American doctor tells coroner's inquest 911 operators in B.C. don't use proper CPR method

Sidney McIntyre-Starko's mother, father and brother hold her hand while she was in critical condition in hospital. Photo courtesy Sidney's family. For Lori Culbert.

The software used by 911 call takers in B.C. and across Canada can delay getting care to people in serious medical distress, an American doctor and cardiac-arrest expert testified at a coroner’s inquest on Wednesday.

Any time someone in B.C. phones 911 for an ambulance, the call-taker, who typically has no medical training, asks a specific list of questions. The answers are entered into a computer program that eventually determines the type of emergency and what level of ambulance to send.

This system, owned by the American company Priority Dispatch and used across Canada, takes too much time, argued Dr.
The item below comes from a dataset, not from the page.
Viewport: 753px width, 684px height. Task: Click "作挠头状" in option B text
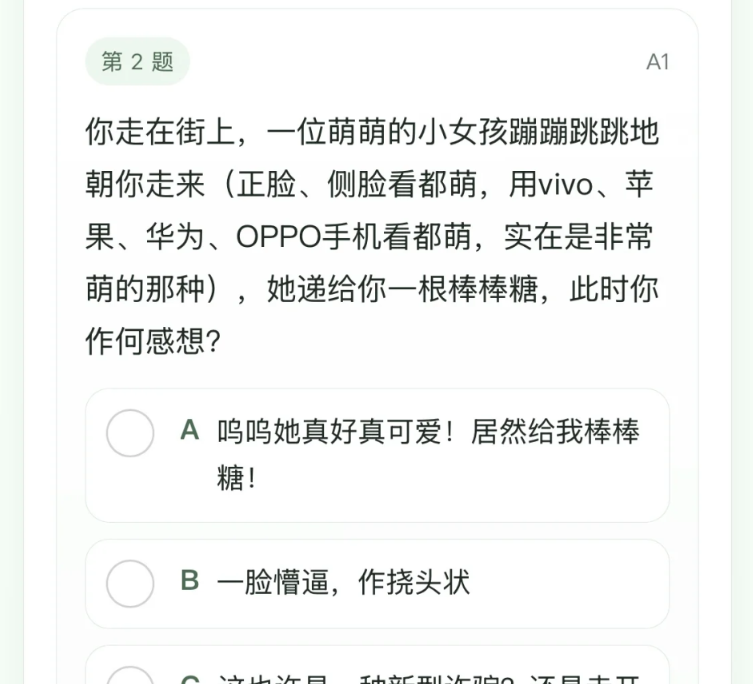(414, 582)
Michael Kurz, the head of emergency medicine at the University of Chicago.

“The minutes that I may use in order to get to that answer … are the minutes that matter to someone in cardiac arrest surviving or dying,” said Kurz, an emergency physician whose research focuses on the treatment of cardiac arrest.

Kurz testified Wednesday at the coroner’s inquest into the January 2024 drug-poisoning death of University of Victoria student Sidney McIntyre-Starko, whose friends told 911 that she was “seizing” and turning blue. That led the call taker into the computer system’s 911 protocol for seizures, rather than for an overdose, and Sidney would not get the CPR she required for 15 minutes.

By then it was too late.

People at the scene described Sidney’s breathing as faint and shallow, and Kurz said that should have prompted an immediate ambulance dispatch rather than the call taker asking a series of questions about her apparent seizure.

“The point is that (the breathing) is not normal, and that is all the information that should be necessary in order to dispatch the appropriate response,” he said.

Kurz testified that he was the lead author of a 2020 American Heart Association policy statement that advocates a so-called “no, no, go!” system for emergency dispatch.

That involves asking a person phoning 911 two simple questions which can be asked by any lay person, including children: Is the patient conscious? Is the patient breathing properly?

If the answer is “no” to either question, the highest priority ambulance with the most skilled paramedics should be dispatched. And CPR should be initiated, he said.

When these types of peer-reviewed position papers are published, they are generally adopted as the “standard of care” in the medical community, Kurz said. He tried to speak with the Priority Dispatch owners about changing their system to use the “no, no, go!” formula, but testified that they have not made the change.

Two executives with Priority Dispatch are expected to testify at the inquest this week.

Kurz argued instructions to start CPR or send an ambulance are too far down Priority Dispatch’s protocols.

“The concern I have, and why I’m testifying today, is because I think the order in which they choose to do it is incorrect,” said Kurz, the former medical director of Chicago’s emergency services dispatch.

Under questioning by the B.C. Ambulance Service lawyer, Kurz acknowledged the burden on the public heath system of sending the highest priority ambulance to someone who might not need it after all. But he argued that is the trade-off for saving lives.

“I absolutely understand the stress that puts on the system,” he said.

He acknowledged “no, no, go!” would require someone waiting for an ambulance for a lower-priority injury to potentially have to wait a little longer.

The vast majority of 911 calls are not for cardiac arrest, he added, but when they are time is of the essence. He said the window to get those patients life-saving help is “vanishingly small.”

The elephant in the inquest room on Wednesday was that this type of response will cost more money, and potentially require an expansion of the ambulance service.

None of the lawyers representing the province, the ambulance service or Priority Dispatch asked directly whether this computer software was designed to save the province money.

They did, though, probe Kurz about why his system may not work every time: There will be situations when a patient doesn’t require a lights-and-sirens response, or that applying CPR unnecessarily to patients could result in breaking of ribs.

He agreed those were true, but worth the risks.

“This is a messy business, which is why we would rather err on the side of caution, err on the side of maximal response and provide it.”

Kurz’s AHA policy statement has been endorsed in some U.S. states, but he could not say how many.

It has also been endorsed by the International Liaison Committee on Resuscitation, of which the Canadian Heart and Stroke Foundation is a member.

Canadian provinces or municipalities that have contracts with Priority Dispatch for this software would not be able to adopt “no, no go!” on their own, he added.